Il mondo dell’auto sta affrontando svariati problemi come quello legato all’elettrico che stenta a decollare per svariati motivi. C’è una tipologia di vetture però che sta lentamente scomparendo in maniera silente, si tratta delle utilitarie. Quasi tutti i marchi, infatti, hanno eliminato dai propri listini la classica citycar affidandosi a dei B-SUV per rimpiazzare tale tipologia di macchina. Una caso eclatante è quello di Dacia, con il modello entry level (la Sandero), che ha visto aumentare vertiginosamente le proprie dimensioni negli ultimi anni.

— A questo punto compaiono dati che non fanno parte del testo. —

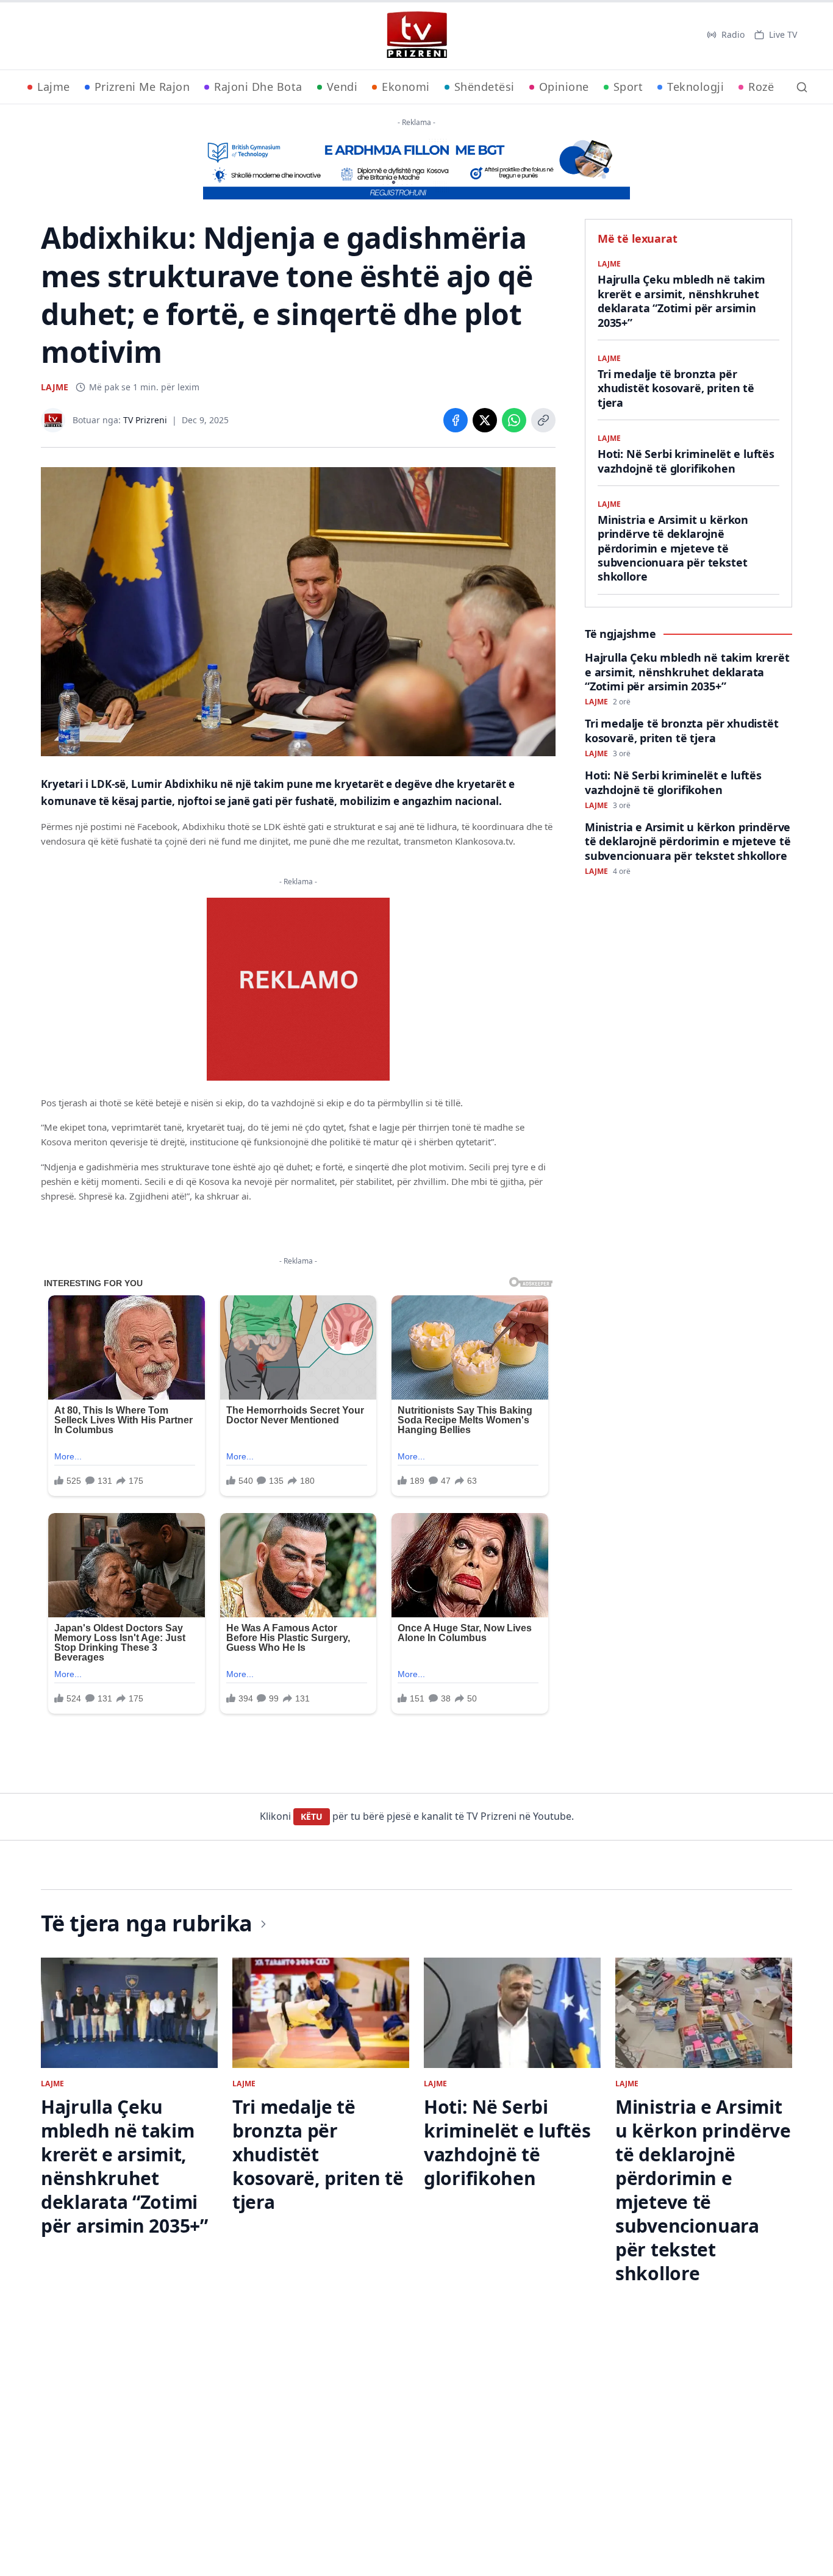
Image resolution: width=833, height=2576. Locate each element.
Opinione (564, 86)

In questo segmento uno degli ultimi baluardi resta proprio FIAT che con la sua Panda continua a far segnare numeri record. Pochi marchi però conservano questa tipologia di modello, uno di questi è la Kia con la sua Picanto. Dietro questa scelta da parte delle principali Case c’è la richiesta della clientela che spinge sempre di più in direzione SUV. L’utilitaria classica quindi sparirà definitivamente? Diciamo pure che è un Ni.

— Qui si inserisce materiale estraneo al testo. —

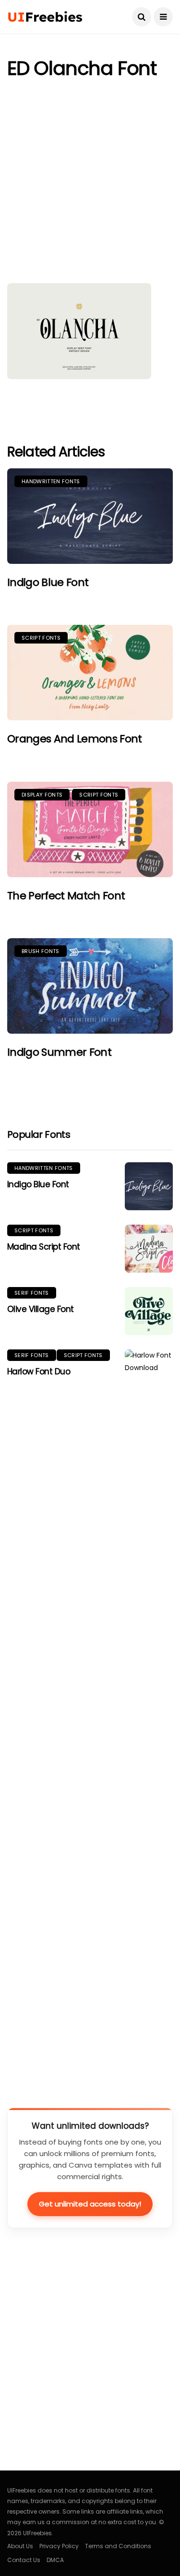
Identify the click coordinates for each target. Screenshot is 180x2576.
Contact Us (23, 2560)
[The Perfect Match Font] (90, 829)
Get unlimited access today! (90, 2204)
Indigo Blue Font (47, 582)
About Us (20, 2546)
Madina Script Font (43, 1246)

Cosa ci riserva il futuro? FIAT già guarda avanti
La citycar, infatti, si sta reinventando e a guidare questa rivoluzione, manco a dirlo è nuovamente FIAT con il Gruppo Stellantis. L’utilitaria del futuro, infatti sembra essere la minicar. Questo mercato, sino a ieri inesplorato da molti, ha visto di recente l’ingresso prepotente della holding olandese prima con la pratica Ami targata Citroen e poi con la stilosa FIAT Topolino. Le minicar, un tempo materiale per ragazzini, oggi sono diventate una buona alternativa per quei business man che cercano un mezzo pratico per spostarsi in città.

L’arrivo del Gruppo Stellantis su quella fetta di mercato ha portato ad un’apertura delle maglie di quel settore che già contava su marchi consolidati come Ligier e Aixam, che da anni operano nel settore. Insomma il futuro sembra essere chiaro, le minicar prenderanno il posto delle citycar e le classiche utilitarie di un tempo diventeranno dei B-SUV. La stessa FIAT per il momento sta facendo camminare in parallelo la Pandina e la Grande Panda, ma in futuro potrebbe decidere di abortire il vecchio progetto in favore del nuovo, come fatto anni fa con la Punto e la Grande Punto.